L’affermarsi della Russia in un’area sotto l’influenza ottomana per diverse centinaia di anni portò a miglioramenti nelle infrastrutture costiere. “Dal 1829, Sulina venne messa sotto l’amministrazione zarista. Con il Trattato di Pace di Adrianopoli, i russi si impegnarono a costruire un faro a Sulina, utilizzato come punto di riferimento nella navigazione per marinai e armatori. La costruzione del faro iniziò nel 1838. Nell’ottobre del 1841, i lavori furono completati. Era dotato di 13 lampade refrattarie, alimentate a gas. La portata massima notturna, ovvero la distanza dalla quale la luce del faro era visibile, era di circa 15 miglia nautiche. Durante la guerra di Crimea, Sulina, in seguito ad alcune battaglie che vi si svolsero, fu bombardata e incendiata dalle navi britanniche. Naturalmente, anche il faro subì lievi danni e fu messo fuori servizio. Con il Trattato di Pace di Parigi del 1856, che pose fine alla guerra di Crimea, fu istituita la Commissione Europea del Danubio”, aggiunge Gheorghe Comârzan.

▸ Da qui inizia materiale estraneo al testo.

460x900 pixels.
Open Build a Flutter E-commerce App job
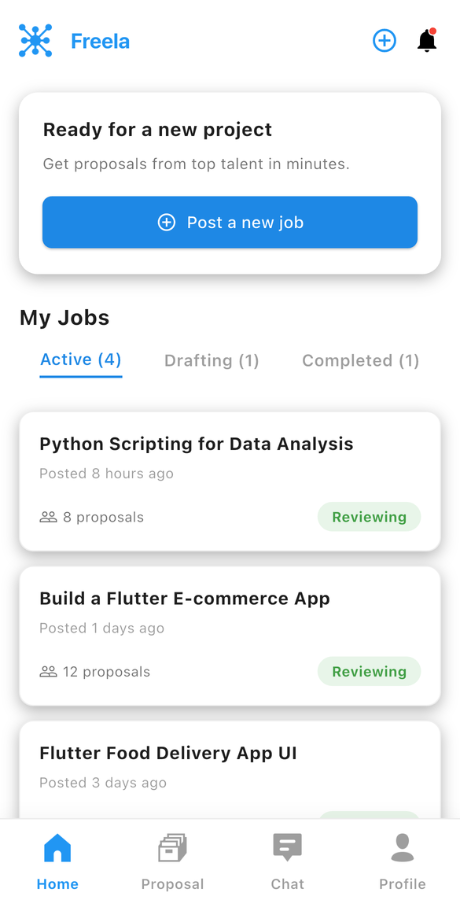[x=230, y=636]
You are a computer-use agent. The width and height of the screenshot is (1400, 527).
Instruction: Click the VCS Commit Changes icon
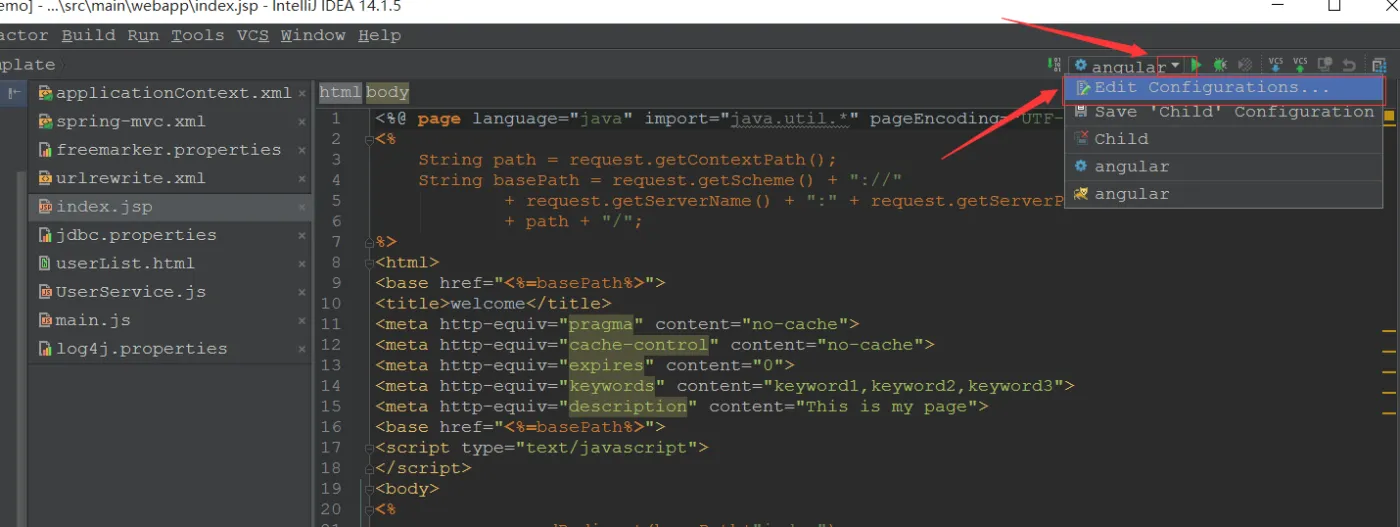pyautogui.click(x=1300, y=65)
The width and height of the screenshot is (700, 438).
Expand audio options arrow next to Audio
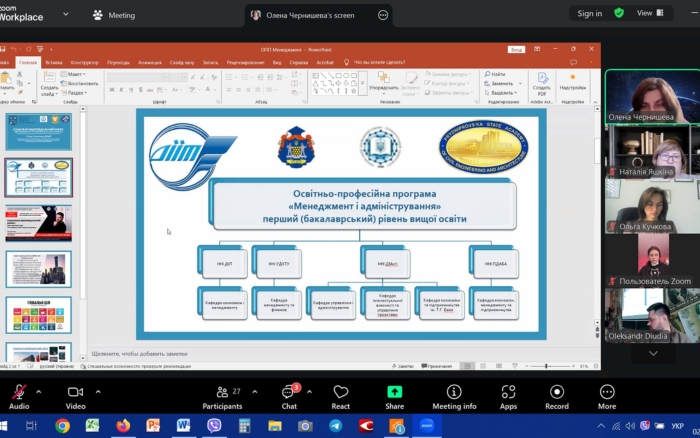pos(39,391)
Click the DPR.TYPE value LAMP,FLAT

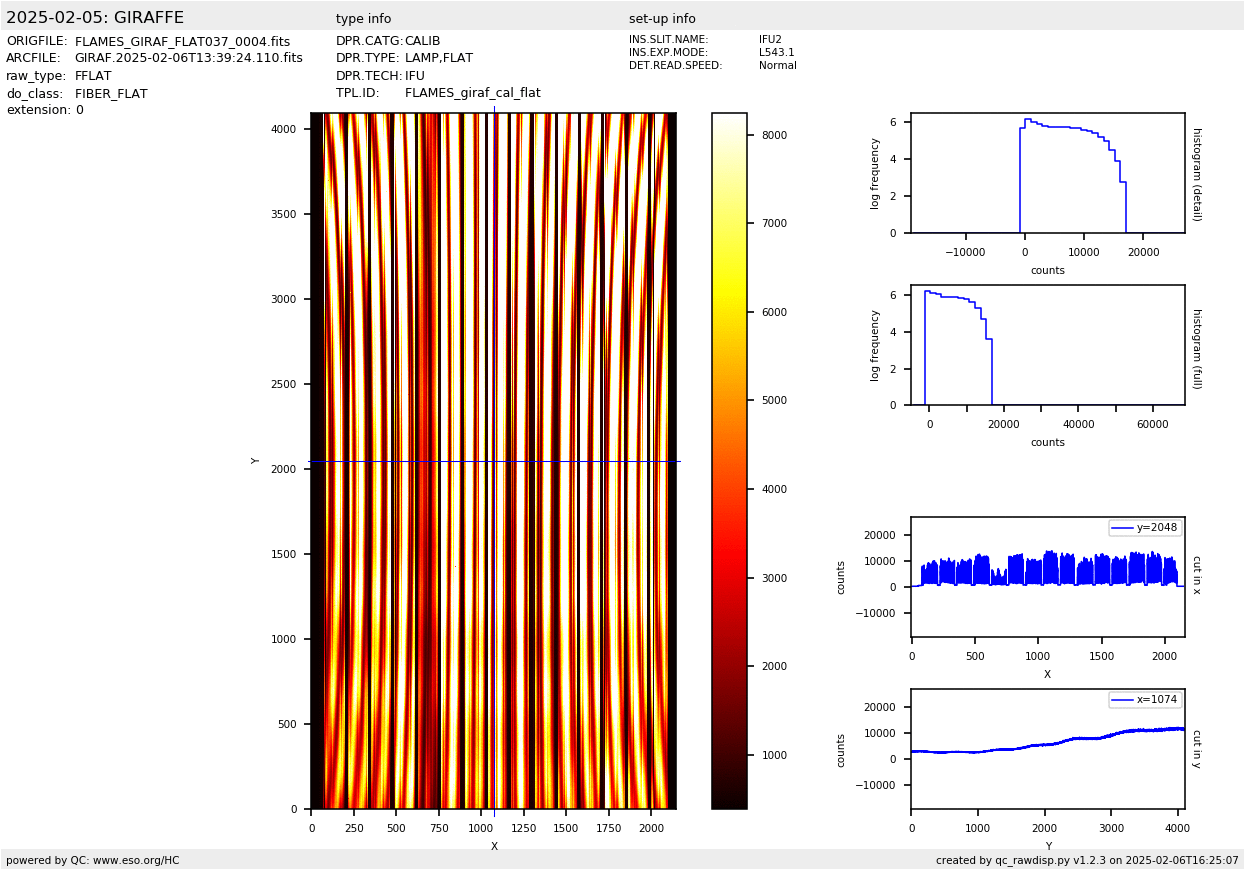(x=438, y=59)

Era la prima istituzione paneuropea a porsi l’ambizioso obiettivo di fare del Danubio un mezzo per avvicinare tutti gli europei. Per questo motivo, la Commissione fece costruire un nuovo faro a Sulina. “Tra il 1869 e il 1870, sulla riva sinistra del Danubio, alle foci del fiume di allora, la Commissione Europea del Danubio fece costruire un faro. Era noto come il Vecchio Faro sulla diga nord e fu costruito sotto la guida del caposquadra britannico William Simpson. Il progetto apparteneva all’ingegnere Charles Hartley. Questo faro aveva una luce rossa e guidava le navi che entravano sul braccio di Sulina. Le sue fondamenta poggiano su pali di quercia e blocchi di cemento. Fu dichiarato faro estinto nel 1925, quando le dighe furono estese nel mare e non c’era più bisogno di segnalare la foce del fiume”, dice il nostro interlocutore.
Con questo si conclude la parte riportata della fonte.